↓
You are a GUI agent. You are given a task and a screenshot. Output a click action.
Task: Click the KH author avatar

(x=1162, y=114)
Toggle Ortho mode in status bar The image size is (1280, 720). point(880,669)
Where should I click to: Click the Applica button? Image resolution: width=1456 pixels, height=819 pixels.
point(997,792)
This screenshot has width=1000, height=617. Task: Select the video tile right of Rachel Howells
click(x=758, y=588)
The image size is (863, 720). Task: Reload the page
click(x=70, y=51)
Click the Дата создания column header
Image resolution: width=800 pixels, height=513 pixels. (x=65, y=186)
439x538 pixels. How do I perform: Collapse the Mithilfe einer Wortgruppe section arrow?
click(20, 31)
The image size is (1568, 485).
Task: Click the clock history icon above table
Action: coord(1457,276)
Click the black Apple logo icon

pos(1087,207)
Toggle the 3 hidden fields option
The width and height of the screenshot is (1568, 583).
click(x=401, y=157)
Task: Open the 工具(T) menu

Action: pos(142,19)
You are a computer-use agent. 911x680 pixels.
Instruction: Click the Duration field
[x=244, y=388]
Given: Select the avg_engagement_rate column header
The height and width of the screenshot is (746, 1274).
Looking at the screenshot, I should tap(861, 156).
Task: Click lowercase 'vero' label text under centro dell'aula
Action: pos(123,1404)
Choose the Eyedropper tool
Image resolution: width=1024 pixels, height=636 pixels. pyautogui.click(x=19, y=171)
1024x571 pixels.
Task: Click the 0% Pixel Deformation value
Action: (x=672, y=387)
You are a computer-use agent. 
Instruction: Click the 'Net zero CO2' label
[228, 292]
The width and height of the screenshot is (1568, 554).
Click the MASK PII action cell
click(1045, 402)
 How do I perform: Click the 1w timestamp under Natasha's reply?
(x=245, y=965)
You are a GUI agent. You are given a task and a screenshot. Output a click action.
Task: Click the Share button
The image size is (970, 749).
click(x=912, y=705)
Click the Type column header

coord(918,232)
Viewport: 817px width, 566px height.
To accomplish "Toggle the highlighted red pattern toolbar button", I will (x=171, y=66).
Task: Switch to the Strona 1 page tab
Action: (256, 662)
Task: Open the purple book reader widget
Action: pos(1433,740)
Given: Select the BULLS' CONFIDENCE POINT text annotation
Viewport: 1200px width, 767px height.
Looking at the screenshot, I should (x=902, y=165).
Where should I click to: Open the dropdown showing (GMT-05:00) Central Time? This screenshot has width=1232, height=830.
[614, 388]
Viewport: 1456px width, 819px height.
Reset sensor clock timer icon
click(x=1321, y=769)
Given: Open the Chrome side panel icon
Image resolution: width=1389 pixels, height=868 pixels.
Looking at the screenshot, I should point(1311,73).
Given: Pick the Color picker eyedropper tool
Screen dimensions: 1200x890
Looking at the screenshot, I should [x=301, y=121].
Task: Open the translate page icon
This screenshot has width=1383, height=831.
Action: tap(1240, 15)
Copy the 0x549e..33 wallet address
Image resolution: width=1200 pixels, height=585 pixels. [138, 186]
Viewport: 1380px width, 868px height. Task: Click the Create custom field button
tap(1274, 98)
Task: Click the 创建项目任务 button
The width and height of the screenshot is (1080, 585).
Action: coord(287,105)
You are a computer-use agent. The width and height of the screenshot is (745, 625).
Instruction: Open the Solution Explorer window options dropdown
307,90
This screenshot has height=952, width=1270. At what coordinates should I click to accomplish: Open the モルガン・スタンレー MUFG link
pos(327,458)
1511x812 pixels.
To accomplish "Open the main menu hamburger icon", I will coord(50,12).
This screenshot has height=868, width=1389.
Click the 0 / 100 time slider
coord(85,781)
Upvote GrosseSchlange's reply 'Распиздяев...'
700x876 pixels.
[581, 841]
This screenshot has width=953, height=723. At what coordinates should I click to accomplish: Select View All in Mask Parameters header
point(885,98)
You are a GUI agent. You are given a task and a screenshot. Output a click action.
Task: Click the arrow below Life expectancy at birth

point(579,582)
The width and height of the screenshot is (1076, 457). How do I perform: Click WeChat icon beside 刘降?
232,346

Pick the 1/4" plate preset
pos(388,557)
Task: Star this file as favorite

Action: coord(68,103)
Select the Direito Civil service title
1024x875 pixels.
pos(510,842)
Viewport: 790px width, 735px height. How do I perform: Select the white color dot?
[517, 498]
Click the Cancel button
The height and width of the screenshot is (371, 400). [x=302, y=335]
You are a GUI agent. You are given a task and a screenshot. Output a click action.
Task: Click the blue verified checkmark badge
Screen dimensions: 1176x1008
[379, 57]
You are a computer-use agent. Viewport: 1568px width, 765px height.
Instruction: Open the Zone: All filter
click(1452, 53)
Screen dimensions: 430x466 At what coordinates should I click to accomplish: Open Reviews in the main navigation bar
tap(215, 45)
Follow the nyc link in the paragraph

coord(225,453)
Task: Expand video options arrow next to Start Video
↑
### What you have to do
Could you reproduce the part of the records that opens with the line containing "Viewport: 1380px width, 868px" and closes with the line containing "pos(327,458)", both of those lines included, with every line kept as is except that each coordinate in the answers is offset by 19?

### Result of this exercise
Viewport: 1380px width, 868px height. Task: Click the Create custom field button
tap(1293, 117)
Task: Click the 创建项目任务 button
The width and height of the screenshot is (1080, 585).
Action: coord(306,124)
You are a computer-use agent. The width and height of the screenshot is (745, 625).
Instruction: Open the Solution Explorer window options dropdown
326,109
This screenshot has height=952, width=1270. At what coordinates should I click to accomplish: Open the モルガン・スタンレー MUFG link
pos(346,477)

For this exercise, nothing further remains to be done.